The conversation turned out to be like a glimpse of Cebuano and Filipino history as I listened eagerly to what they were telling me. They happen to be fond of studying about weapons and Lewis also happens to be a reader of history books too, to my surprise. Ok, maybe it’s unfair to be surprised, it could be sort of a prejudgment or something but it is but rare to see and know young people like me (ehem) to be interested of history. Admittedly, I am myself a lazy reader especially about history although Filipino history does interest me (especially recently).
Maguindanao and Maranao Moros still use kampilan swords or bolos. The kampilan blades are unique, the tip usually looks almost trapezoidal and spiked.

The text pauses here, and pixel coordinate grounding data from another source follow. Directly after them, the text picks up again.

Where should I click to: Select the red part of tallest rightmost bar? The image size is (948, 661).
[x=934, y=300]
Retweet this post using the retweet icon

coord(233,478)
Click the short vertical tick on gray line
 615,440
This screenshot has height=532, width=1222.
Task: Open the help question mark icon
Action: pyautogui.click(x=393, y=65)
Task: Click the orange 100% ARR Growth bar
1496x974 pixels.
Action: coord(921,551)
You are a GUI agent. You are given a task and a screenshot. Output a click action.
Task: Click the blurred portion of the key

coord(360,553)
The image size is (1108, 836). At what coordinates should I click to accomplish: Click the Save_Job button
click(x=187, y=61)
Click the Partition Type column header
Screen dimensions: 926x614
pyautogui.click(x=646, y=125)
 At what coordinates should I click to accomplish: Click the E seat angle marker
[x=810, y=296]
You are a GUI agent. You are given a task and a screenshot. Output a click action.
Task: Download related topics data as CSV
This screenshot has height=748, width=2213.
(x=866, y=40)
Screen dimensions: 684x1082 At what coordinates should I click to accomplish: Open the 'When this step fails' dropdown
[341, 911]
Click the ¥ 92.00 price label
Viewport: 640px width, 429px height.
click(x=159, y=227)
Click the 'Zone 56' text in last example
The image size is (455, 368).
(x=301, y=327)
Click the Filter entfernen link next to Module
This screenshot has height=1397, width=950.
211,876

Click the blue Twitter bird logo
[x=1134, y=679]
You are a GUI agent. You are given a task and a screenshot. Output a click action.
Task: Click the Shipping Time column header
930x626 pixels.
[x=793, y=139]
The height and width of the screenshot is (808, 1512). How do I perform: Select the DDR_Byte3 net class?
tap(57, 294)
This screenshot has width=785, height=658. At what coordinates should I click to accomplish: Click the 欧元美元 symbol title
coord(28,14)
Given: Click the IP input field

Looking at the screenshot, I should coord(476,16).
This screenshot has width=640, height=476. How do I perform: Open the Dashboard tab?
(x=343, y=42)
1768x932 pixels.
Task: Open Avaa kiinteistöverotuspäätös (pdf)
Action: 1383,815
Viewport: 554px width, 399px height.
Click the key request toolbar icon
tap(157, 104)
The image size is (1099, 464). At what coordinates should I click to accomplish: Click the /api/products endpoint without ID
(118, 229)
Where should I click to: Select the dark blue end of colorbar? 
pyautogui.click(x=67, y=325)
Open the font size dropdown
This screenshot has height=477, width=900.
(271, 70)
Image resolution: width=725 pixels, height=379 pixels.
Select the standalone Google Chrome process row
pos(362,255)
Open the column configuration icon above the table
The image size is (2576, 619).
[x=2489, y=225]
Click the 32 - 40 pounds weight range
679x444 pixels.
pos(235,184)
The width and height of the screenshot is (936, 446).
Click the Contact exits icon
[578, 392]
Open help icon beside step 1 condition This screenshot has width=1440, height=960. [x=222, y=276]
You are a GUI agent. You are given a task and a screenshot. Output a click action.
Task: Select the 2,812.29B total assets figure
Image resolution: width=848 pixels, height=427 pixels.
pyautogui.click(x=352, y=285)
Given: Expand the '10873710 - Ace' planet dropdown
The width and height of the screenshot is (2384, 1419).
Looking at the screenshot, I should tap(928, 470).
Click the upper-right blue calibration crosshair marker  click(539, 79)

I have found other kinds of ancient Filipino swords on the web too and was even surprised that there are actually a huge variety of them! I had read about karambit knives though, when I was asked to write about it months ago, along with the balisong. TraditionalFilipinoWeapons.com has replicas of these swords but I only view the site to learn about the traditional weapons like swords, bolos, knives, and staffs of Filipinos. Whew! I should’ve known about kampilan since old times were barbaric.